Mai Tai 

Mai Tai is trying to change longtime habits about eating out in Boise. The restaurant is super trendy. To put it somewhat bluntly, the décor reeks of money—tasteful lighting, interesting paintings, and a very cool waterfall make it feel, well, foreign to this locale. The restaurant could just as easily have been in L.A. or Seattle (not coincidentally the places where the owners hail from). It is posh in all the right ways. The waitresses are cute and slightly aloof (though that could have been because they were busy all night), the cocktails are inventive and the sleek menu is utterly different than other Thai restaurants here. Forget your stereotype of "ethnic" restaurants and think of Mai Tai as being in the same class as Red Feather Lounge and The Milky Way. A place to see and be seen—where image is as important as the food itself.
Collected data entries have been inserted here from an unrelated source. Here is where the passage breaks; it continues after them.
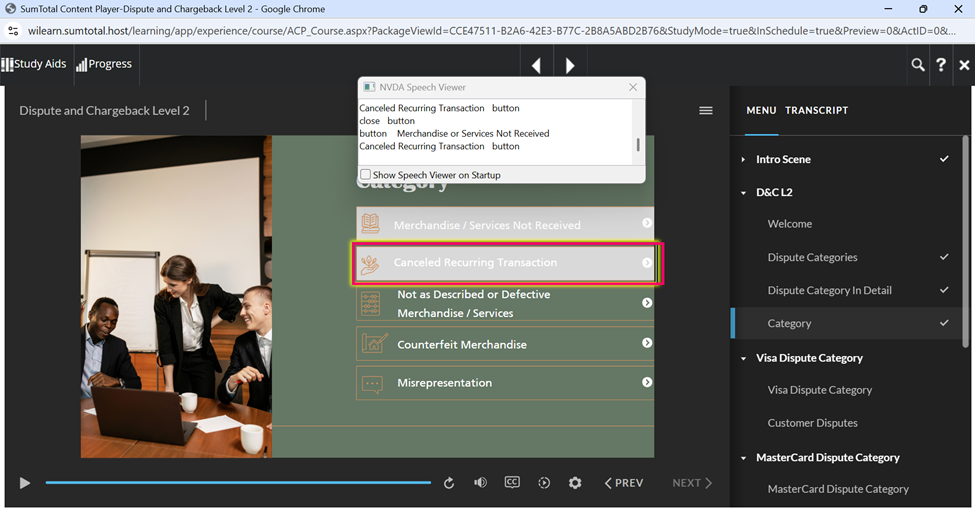Mute audio with the speaker icon
This screenshot has width=975, height=509.
click(480, 483)
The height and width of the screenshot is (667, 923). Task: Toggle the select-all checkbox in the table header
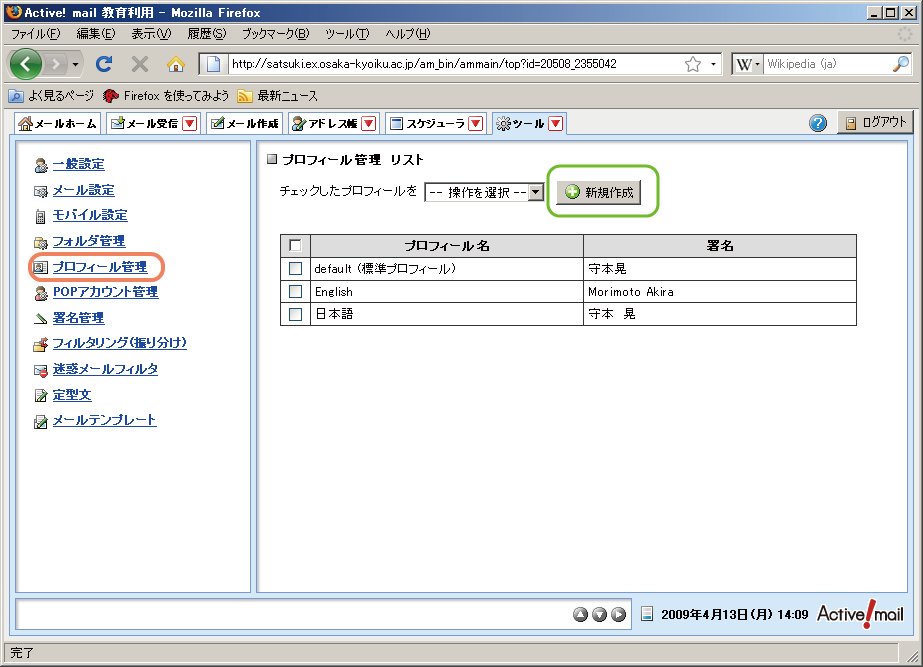pos(295,245)
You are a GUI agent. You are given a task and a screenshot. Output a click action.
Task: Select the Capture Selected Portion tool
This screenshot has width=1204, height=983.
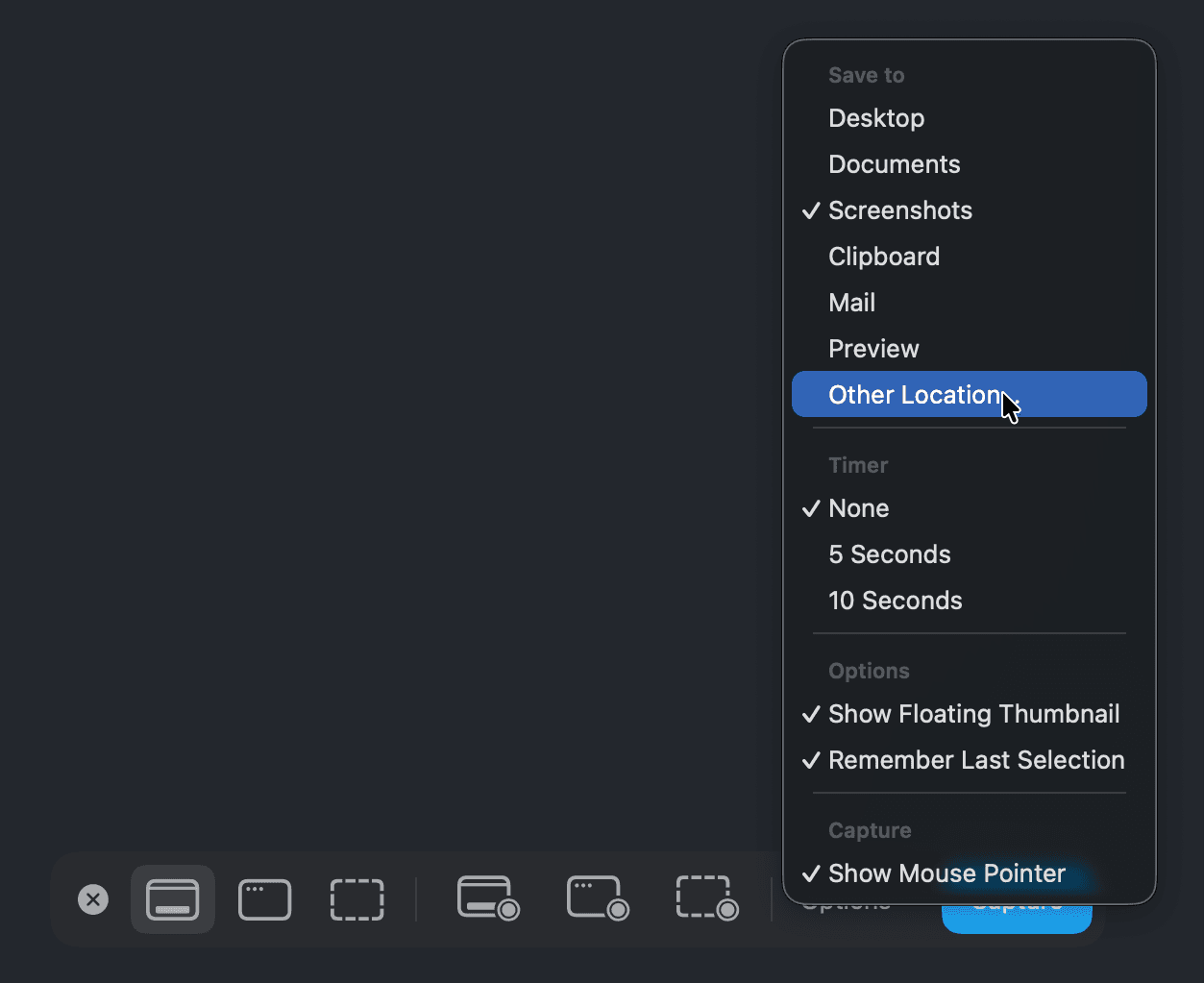tap(356, 899)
Well, perhaps that's an ideal. When I ate at Mai Tai recently on a Friday night, some people were dressed up to go out, but others were wearing sweats or whatever they wore to work. The restaurant tries hard to project a big-city image, but Boise is still not a big city. Maybe all of our new trendy hotspots will change this, but I have a feeling that we're a little slow to change.

Even if we're not obsessed with being trendy, Boiseans are obsessed with Thai food. I am not sure how many Thai restaurants our city can support, but Mai Tai easily sets itself apart from the rest. The food was really exciting and everything was elegantly presented. Far from having just the same offerings as your neighborhood Thai place, Mai Tai featured things I haven't seen elsewhere, like Boba tea. I drank this a lot in China and have missed it terribly. It's a milky tea with large tapioca balls in the bottom. They're somewhat gelatinous balls that you suck up and (I at least) swallow whole. (I know it sounds odd, but it's tasty and fun.) I highly recommend the tea.

After sipping our cocktails flavored with fruit juice-infused Triple Sec (yummy), we pounced on our appetizers. Our shrimp balls on lemongrass stalks were a nice change from the spring rolls we usually sample at Thai restaurants. Although they were a little bland for my taste, the blandness was made up for by the accompanying spicy dipping sauce. After gobbling them down, I enjoyed sucking on the lemongrass stalks. Refreshing. My date greatly enjoyed his green papaya salad. When unripe, papaya is very mild, and makes a good base for other flavors. In their version of this classic Thai dish, the papaya was shredded and tossed with other veggies and a flavorful sauce. The salad was beautiful as well as delicious. Served in a bowl made of lettuce leaves, it was garnished with perfect raw green beans that provided a nice textural contrast.

Since we were nearly stuffed after the cocktails and appetizers, we decided to share an order of ginger duck. I am a duck addict and don't have the opportunity to eat it often, so I tend to have high expectations. Mai Tai didn't let me down. The duck was cut into nice, edible boneless pieces and tossed with thin strips of ginger and fresh vegetables. The light brown sauce tied the flavors together without overpowering them.

Thai food at its best is light, with a focus on fresh ingredients. Mai Tai is, no matter what clothes you wear, a great place to be this summer.

—Jenny Hurst sometimes uses pate as a face scrub.